Since the early nineties Sanja Ivekovic has been an important figure in political activism and, through her participation in collective initiatives and public projects, has defended a critical concept of gender politics, undertaking a personal commitment to social issues such as violence against women. Zenska kuca (House of women) is a project in progress which she began in 1998 and has developed internationally in association with different reception centres for women who have been victims of domestic violence. At each centre she asks the women to tell their stories and makes plaster models of their faces. This work is expressed in different forms: texts, postcards, posters, lectures, video presentations, etc. It is also structured as an installation, which presents the moulds of the faces of each of the women accompanied by their respective personal histories. So far she has worked with reception centres in Zagreb, Luxembourg, Bangkok and Pristina (Kosovo).
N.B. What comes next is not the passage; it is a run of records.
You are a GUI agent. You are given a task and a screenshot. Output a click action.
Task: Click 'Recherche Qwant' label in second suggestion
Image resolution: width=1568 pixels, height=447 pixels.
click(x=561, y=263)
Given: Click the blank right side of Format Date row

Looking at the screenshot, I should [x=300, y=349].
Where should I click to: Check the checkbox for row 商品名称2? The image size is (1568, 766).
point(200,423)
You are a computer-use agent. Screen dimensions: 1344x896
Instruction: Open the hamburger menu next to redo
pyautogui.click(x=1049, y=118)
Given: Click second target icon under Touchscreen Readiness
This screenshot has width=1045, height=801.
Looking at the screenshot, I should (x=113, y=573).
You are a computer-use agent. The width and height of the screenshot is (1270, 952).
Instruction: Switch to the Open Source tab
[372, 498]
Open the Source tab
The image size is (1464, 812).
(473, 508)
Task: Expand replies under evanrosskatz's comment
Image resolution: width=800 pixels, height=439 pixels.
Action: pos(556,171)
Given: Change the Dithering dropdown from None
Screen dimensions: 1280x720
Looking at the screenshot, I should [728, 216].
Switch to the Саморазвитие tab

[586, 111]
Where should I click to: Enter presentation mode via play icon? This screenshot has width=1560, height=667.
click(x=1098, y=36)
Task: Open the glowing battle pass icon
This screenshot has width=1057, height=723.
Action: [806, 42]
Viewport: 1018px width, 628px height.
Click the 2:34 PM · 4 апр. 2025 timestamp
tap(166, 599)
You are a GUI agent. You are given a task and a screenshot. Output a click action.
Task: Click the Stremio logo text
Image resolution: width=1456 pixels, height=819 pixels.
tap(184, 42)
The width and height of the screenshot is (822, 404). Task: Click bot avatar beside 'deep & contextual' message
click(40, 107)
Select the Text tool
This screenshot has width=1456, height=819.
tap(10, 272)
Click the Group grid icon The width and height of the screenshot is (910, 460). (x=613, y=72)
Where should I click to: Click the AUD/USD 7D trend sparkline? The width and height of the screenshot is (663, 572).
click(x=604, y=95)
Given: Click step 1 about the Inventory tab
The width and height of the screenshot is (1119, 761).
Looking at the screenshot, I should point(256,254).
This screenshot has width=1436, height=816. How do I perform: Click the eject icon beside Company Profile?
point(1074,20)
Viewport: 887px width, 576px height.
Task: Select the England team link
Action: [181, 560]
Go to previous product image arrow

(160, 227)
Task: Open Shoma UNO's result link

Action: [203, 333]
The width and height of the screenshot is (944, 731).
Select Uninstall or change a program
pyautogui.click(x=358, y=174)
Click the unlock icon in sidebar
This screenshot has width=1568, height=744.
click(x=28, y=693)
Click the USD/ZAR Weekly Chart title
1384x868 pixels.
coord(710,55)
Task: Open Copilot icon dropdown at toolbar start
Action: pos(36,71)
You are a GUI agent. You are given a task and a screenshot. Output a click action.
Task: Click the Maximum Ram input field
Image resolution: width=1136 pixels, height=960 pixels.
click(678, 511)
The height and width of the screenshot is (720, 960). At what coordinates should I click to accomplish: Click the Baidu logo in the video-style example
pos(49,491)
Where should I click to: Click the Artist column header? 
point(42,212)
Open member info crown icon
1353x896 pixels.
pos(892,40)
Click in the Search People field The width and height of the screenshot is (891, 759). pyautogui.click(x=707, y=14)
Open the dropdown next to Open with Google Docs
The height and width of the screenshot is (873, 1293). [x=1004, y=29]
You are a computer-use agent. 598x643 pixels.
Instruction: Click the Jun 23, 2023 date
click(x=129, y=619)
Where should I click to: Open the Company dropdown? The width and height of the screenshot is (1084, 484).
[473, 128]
Ivekovic, a conceptual artist, gives priority to the artistic concept and uses all kinds of techniques and media to formalise it. However, she shows an unusual capacity for putting her ideas into visual form and finding the right expression for each of them. In her artistic practice, a single idea often takes different shapes, changing from a performance to a video or an installation. She also uses different media to channel the ideas, often having recourse to infiltration strategies that enable her to go beyond the sphere of the museum and enter the mass media. Whether through the political and social content or the reflection on gender politics, her work turns a critical eye to the traditional power structures and analyses the relations between gender and power, constructing an artistic practice that has an unprecedented impact on the contemporary aesthetic and ideological debate and is always linked to a constant quest for human emancipation.